◆ **To do**:
(a) Decide whether each statement agrees with the article on Honde Valley banana farmers, answering yes or no and quoting the deciding words: (i) The farmers ride on top of sacks of bananas in a truck bound for Harare. (ii) The mist in the area makes the truck drivers slow down. (iii) The farmers' plight has been a central part of the road safety discourse.
(b) According to the article on Honde Valley banana farmers, which markets are the farmers trying to get their produce to?
(c) Reproduce the passage of the article on Honde Valley banana farmers starting with "In a country" and going on through "of Honde Valley.".

◆ **Text segment**:
**********

Plight of banana farmers

03 Sep, 2021 - 00:09 0 Views
Plight of banana farmers Who will come to the aid of Honde Valley banana farmers who continue perishing in accidents while ferrying their produce to the market?— Picture: Tinai Nyadzayo

The ManicaPost

 

Ray Bande
Senior Reporter

PERCHED on top of huge sacks of bananas in a Harare-bound seven-tonne truck are Honde Valley farmers who are so determined to get their produce to a better market.

Not even the obvious dangers that come with the meandering Honde Valley terrain, let alone the mist that usually pervades the whole area can deter the haulage truck drivers from cruising at high speed.

Such is the risk that banana farmers from Honde Valley have become used to over the years in their desperate attempt to get their produce to reach the market either in Harare or Mutare.

These farmers and how they have been sacrificing their lives just to sell their produce has ironically not been part of the road safety discourse irrespective of the glaring risk they have been putting their lives.

In a country where the road safety discourse has focused on speeding, overtaking error, not giving way, following too close, reversing error, negligent pedestrian, cyclists and fatigue, one wonders who will spend their time to focus on the safety of the poor farmers of Honde Valley.

**********

◆ **Collected data**:
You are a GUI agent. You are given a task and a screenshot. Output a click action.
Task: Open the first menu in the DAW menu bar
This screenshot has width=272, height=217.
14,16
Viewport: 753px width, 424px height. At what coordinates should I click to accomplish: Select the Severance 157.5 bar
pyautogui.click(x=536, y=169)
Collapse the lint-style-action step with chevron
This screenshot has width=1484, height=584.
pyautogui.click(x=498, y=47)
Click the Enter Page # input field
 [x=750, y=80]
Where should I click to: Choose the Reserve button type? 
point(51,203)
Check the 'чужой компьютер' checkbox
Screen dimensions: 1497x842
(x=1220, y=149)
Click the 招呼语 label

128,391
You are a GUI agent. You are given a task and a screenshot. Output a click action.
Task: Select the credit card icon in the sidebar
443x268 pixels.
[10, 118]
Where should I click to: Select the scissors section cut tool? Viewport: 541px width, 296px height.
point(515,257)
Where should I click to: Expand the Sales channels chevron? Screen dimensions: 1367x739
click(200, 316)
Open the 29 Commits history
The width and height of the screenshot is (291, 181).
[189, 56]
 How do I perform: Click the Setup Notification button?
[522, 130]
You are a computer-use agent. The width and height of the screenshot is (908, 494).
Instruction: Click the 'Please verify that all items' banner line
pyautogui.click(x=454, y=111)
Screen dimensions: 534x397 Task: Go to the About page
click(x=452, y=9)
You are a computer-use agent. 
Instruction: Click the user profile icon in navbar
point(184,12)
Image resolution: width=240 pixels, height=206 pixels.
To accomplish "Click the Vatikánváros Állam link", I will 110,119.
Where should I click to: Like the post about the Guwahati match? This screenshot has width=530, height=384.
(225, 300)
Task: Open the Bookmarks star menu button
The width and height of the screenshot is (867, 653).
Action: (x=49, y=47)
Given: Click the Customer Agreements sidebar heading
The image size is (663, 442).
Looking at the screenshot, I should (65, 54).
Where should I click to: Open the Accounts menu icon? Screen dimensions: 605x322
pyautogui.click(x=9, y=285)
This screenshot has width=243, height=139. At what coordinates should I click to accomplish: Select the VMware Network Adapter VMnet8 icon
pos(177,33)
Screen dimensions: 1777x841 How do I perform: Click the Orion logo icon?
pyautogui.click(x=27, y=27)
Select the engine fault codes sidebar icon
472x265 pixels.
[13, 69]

**********

◆ **Answers for the tasks**:
(a)
(i) Yes: "PERCHED on top of huge sacks of bananas in a Harare-bound seven-tonne truck are Honde Valley farmers"
(ii) No: "Not even the obvious dangers that come with the meandering Honde Valley terrain, let alone the mist that usually pervades the whole area can deter the haulage truck drivers from cruising at high speed."
(iii) No: "has ironically not been part of the road safety discourse"

(b) Harare or Mutare.

(c)
In a country where the road safety discourse has focused on speeding, overtaking error, not giving way, following too close, reversing error, negligent pedestrian, cyclists and fatigue, one wonders who will spend their time to focus on the safety of the poor farmers of Honde Valley.